▸ Material provided
++++++++++

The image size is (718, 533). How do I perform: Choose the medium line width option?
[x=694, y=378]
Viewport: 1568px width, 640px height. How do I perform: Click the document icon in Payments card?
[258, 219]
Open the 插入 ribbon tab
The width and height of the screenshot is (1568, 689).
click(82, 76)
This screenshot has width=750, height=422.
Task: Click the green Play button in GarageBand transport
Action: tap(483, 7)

++++++++++

▸ Stated exercise
Please rewrite the part of the listing that starts with the line containing "Viewport: 1568px width, 640px" and runs through the end of the listing, replacing "Payments" with "Billing" and changing nothing else.

▸ Response for this exercise
Viewport: 1568px width, 640px height. How do I perform: Click the document icon in Billing card?
[258, 219]
Open the 插入 ribbon tab
The width and height of the screenshot is (1568, 689).
click(82, 76)
This screenshot has width=750, height=422.
Task: Click the green Play button in GarageBand transport
Action: tap(483, 7)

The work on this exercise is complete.